10 February 2007

The Batavian revolt, part 2

Part 2 of my essay.

The Romans were gone, Claudius Labeo was gone, and Civilis was now the leader of a free people. He had done what Vespasian had asked – kept Vitellius’ army busy – and if the letter isn’t just something that Tacitus made up, Vespasian would recognize their independence as soon as he became emperor. But apparently Civilis didn’t want to wait too long for that to happen. It might be that all his successes had gotten to his head and thought he was strong enough to fight Rome, or he might have felt that his brother hadn’t been avenged properly yet. Either way, in September 69, he attacked the legionary camp Castra Vetera, where the Fifth Alaudae and the Fifteenth Primigenia were stationed. He dyed his hair red and swore that he wouldn’t cut it until he had destroyed the legions. The Bructerian prophetess Veleda prophesised that the legions would be destroyed.

Civilis must have realised that even Vespasian could not let an attack like this go unpunished, but that didn’t stop him. However stupid the attack was, Civilis was well-prepared. Sometime earlier he had sent messengers to the eight Batavian cohorts in Mainz and gained their support. These men were experienced soldiers who had fought in many battles. Flaccus allowed them to leave Mainz, probably because he hoped to keep the war isolated in the north. Then he changed his mind, and sent a message to Herennius Gallus, the commander of the First legion Germanica in Bonn. Gallus should stop the Batavians, and he, Flaccus, would come with another force from the south so that the Batavians could be crushed. Then Flaccus changed his mind again. He sent another message to Gallus, warning him not to attack. However, Gallus’ soldiers thought it would be easy to defeat the Batavians, since they were inferior in numbers. As it turned out, they were wrong, and suffered a heavy defeat. The Batavian cohorts claimed it was self-defence, seeing as the Romans had attacked first, and marched north without any further difficulties.

The arrival of the eight Batavian cohorts meant that Civilis now had a proper army. The timing was perfect as well: The army of the Danube had just sided with Vespasian, which meant that Vitellius would be busier than ever. In addition, the coming winter would soon make the crossing of the Alps difficult. It would take a while before the Romans could retaliate.

Excerpted data:
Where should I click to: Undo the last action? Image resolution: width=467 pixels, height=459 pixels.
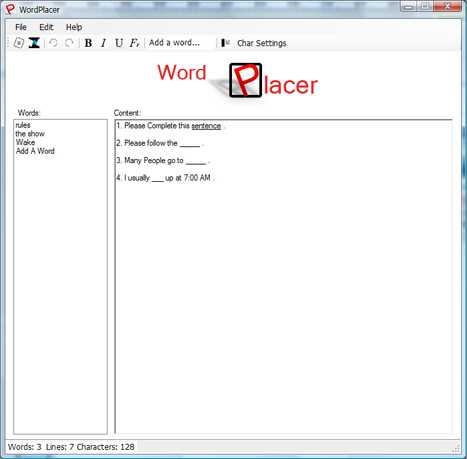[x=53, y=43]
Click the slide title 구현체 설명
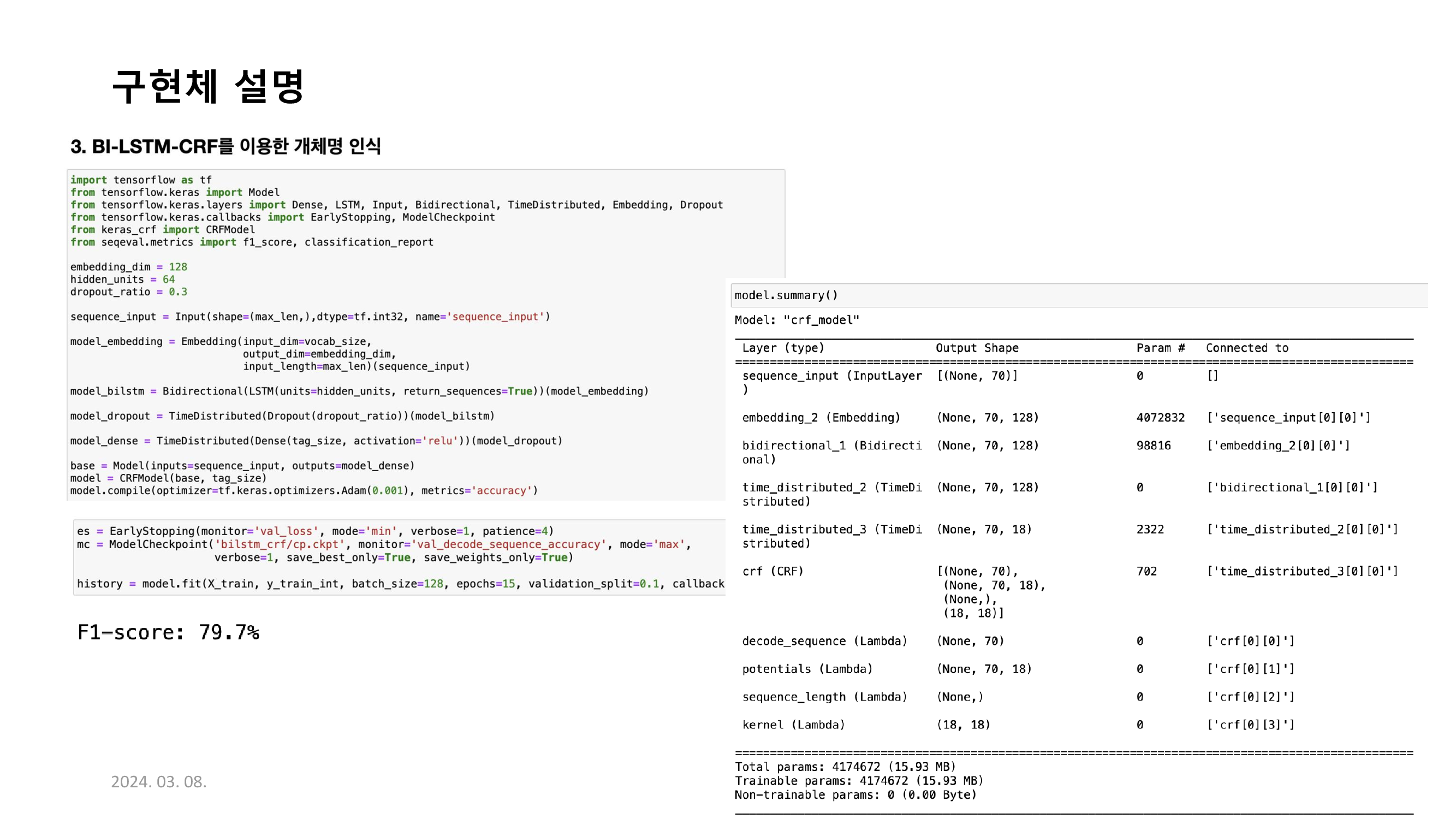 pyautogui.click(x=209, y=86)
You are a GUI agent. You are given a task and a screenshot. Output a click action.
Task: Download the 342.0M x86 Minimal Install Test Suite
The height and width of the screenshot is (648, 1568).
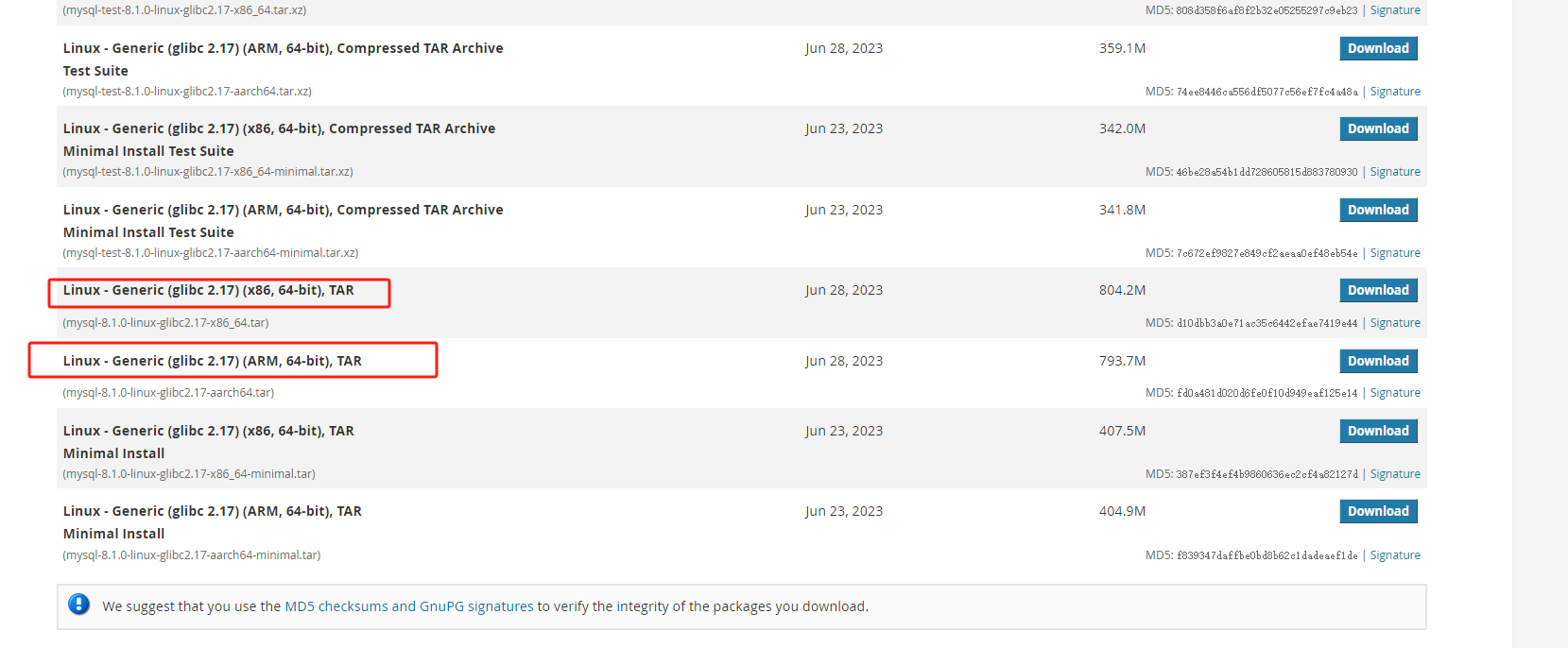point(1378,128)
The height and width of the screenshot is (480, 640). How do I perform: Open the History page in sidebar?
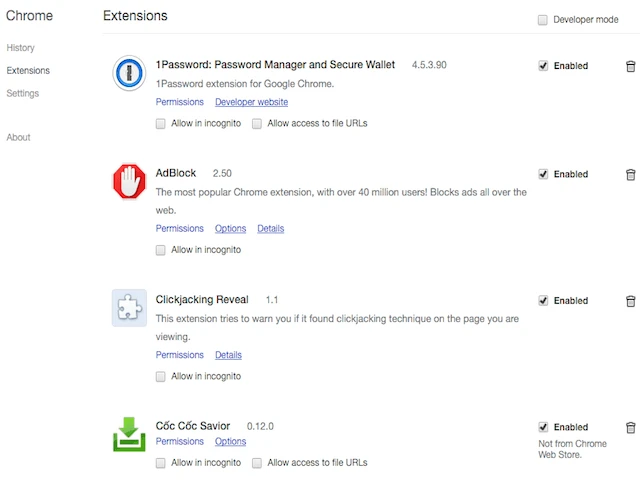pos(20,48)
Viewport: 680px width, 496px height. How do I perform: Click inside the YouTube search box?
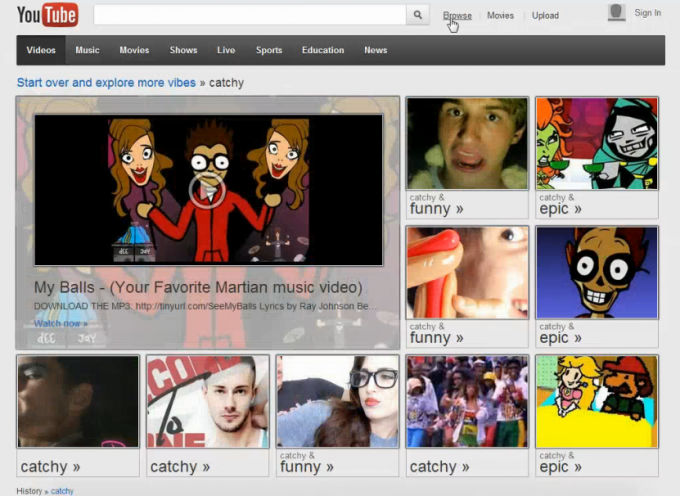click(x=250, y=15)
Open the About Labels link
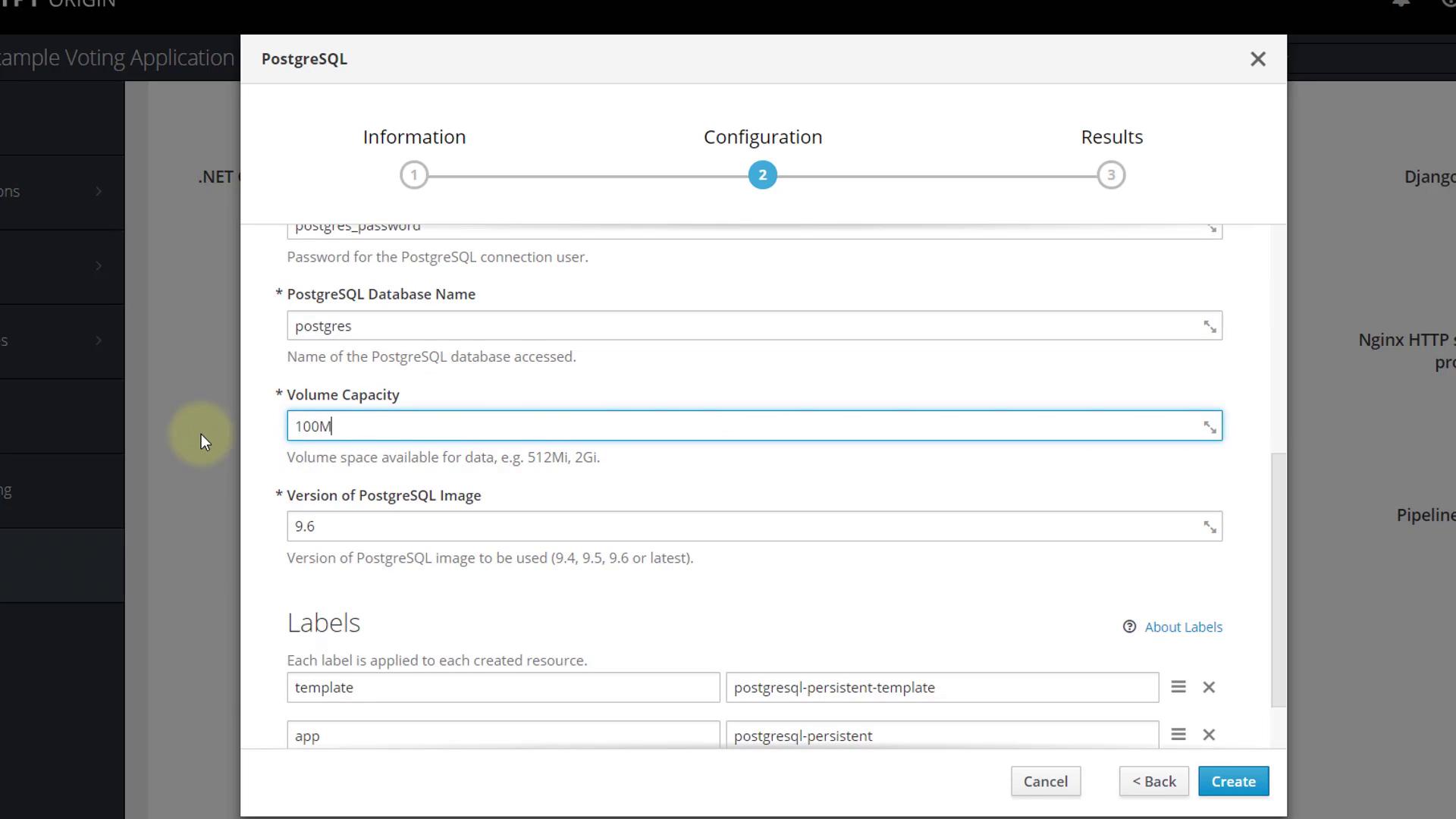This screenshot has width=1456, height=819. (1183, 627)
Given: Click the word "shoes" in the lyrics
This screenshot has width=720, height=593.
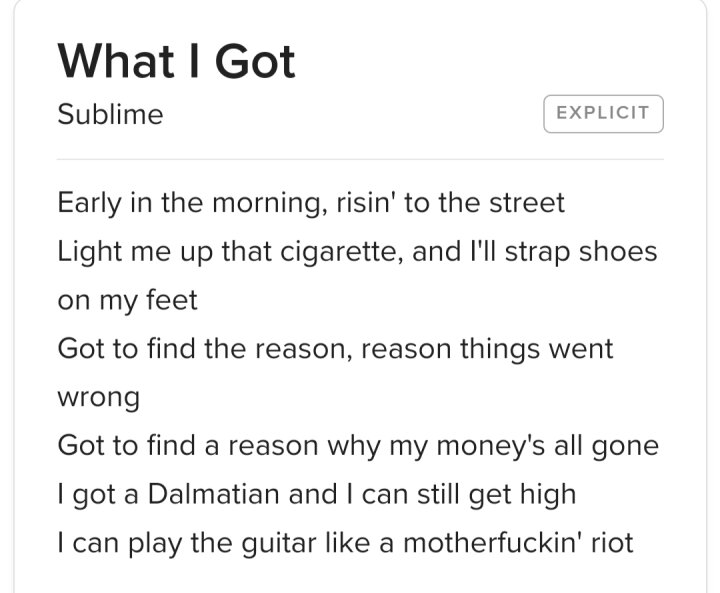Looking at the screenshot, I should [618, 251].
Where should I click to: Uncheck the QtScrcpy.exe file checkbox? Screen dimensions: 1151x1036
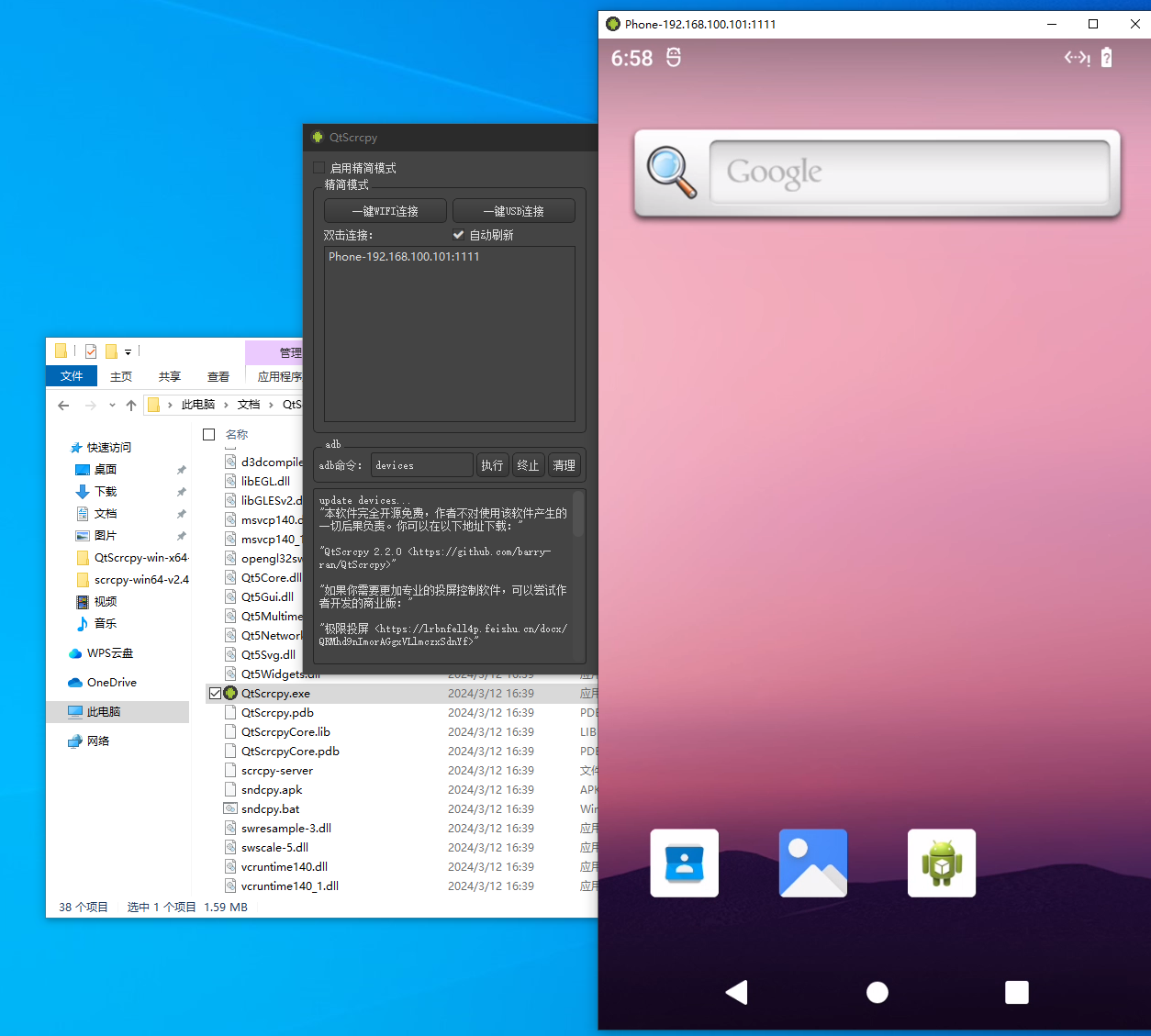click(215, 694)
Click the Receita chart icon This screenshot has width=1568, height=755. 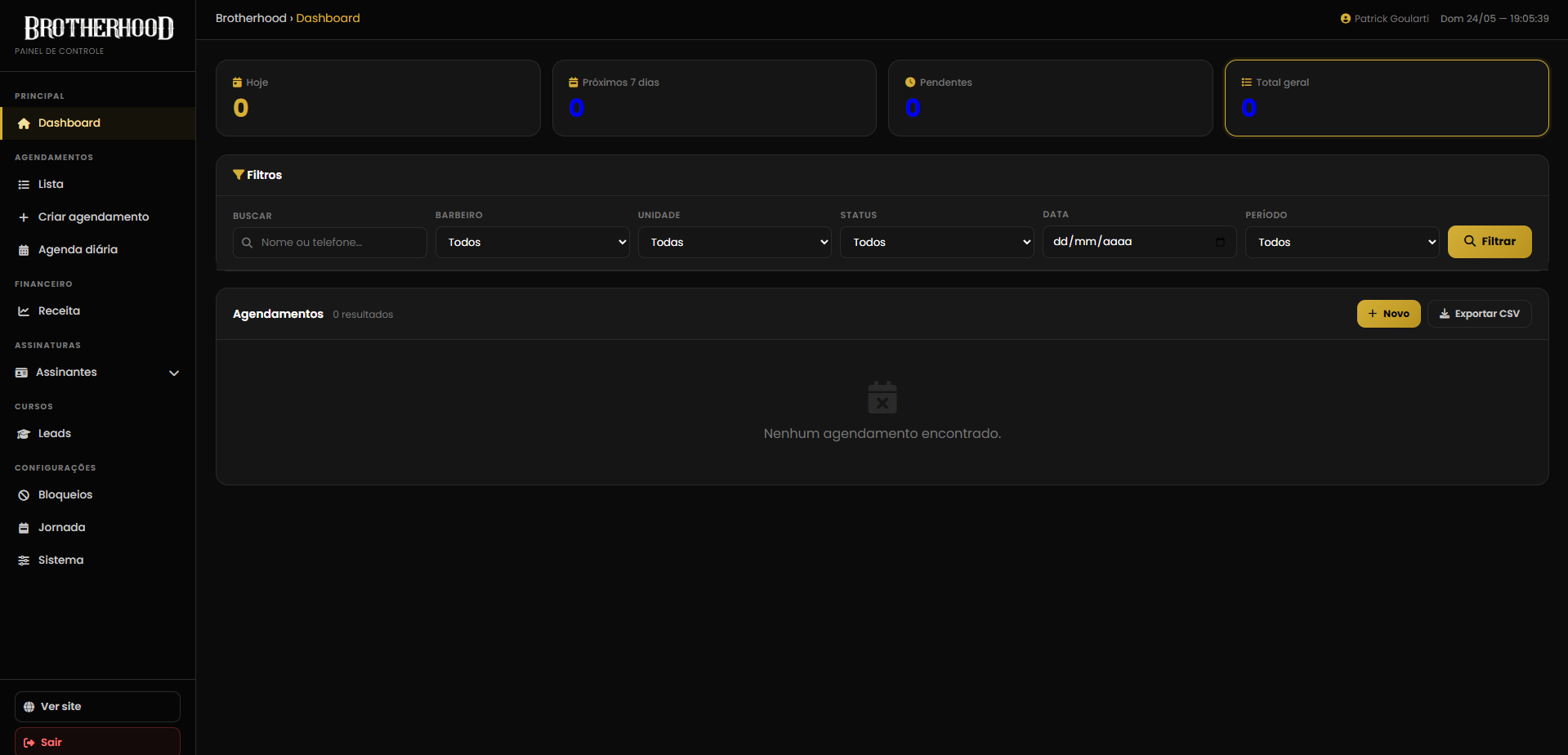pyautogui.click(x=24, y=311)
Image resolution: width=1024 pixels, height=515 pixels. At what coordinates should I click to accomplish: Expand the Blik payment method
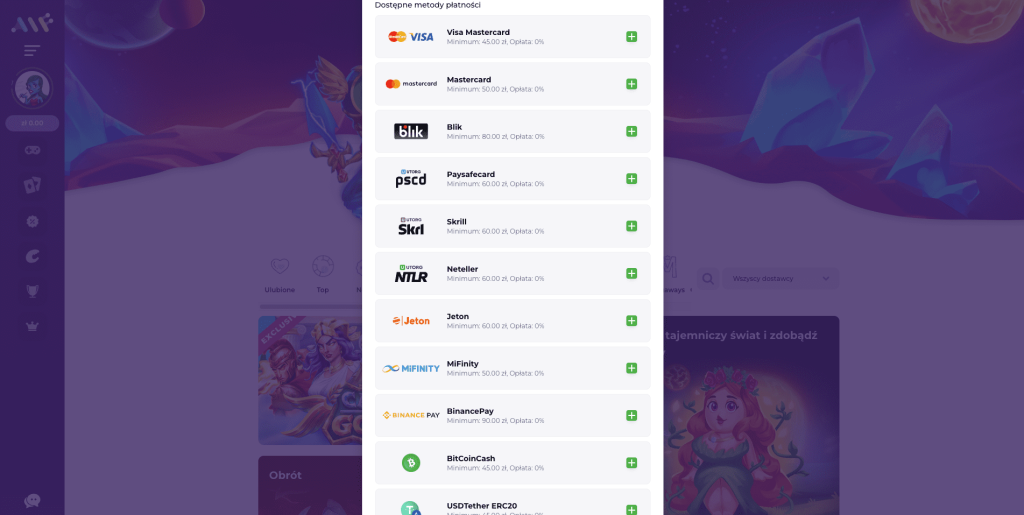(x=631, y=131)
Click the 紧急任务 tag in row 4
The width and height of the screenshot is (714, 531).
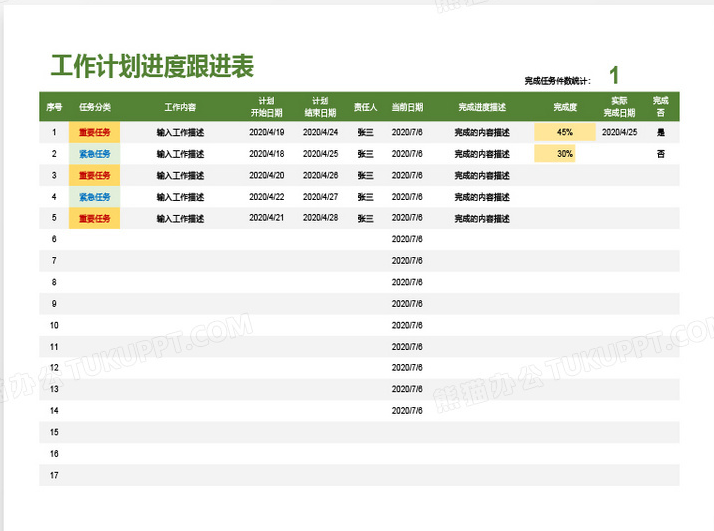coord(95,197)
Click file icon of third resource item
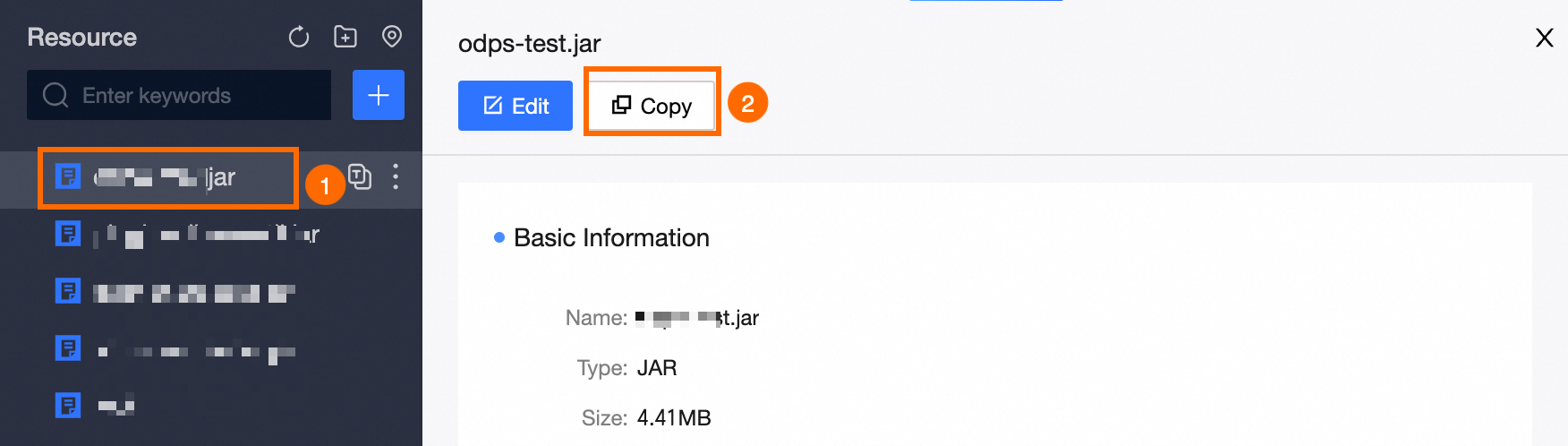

Requirements:
• A. Name every Roman legion that the essay on the Batavian revolt mentions.
• B. List each line of the entries that contains the string "Image".
The essay on the Batavian revolt and the entries after it have nothing to do with each other.

The solutions:
• A.
- Fifth Alaudae
- Fifteenth Primigenia
- First legion Germanica

• B.
Where should I click to: Undo the last action? Image resolution: width=467 pixels, height=459 pixels.
Image resolution: width=1024 pixels, height=515 pixels. At what coordinates should I click to accomplish: Expand the Blik payment method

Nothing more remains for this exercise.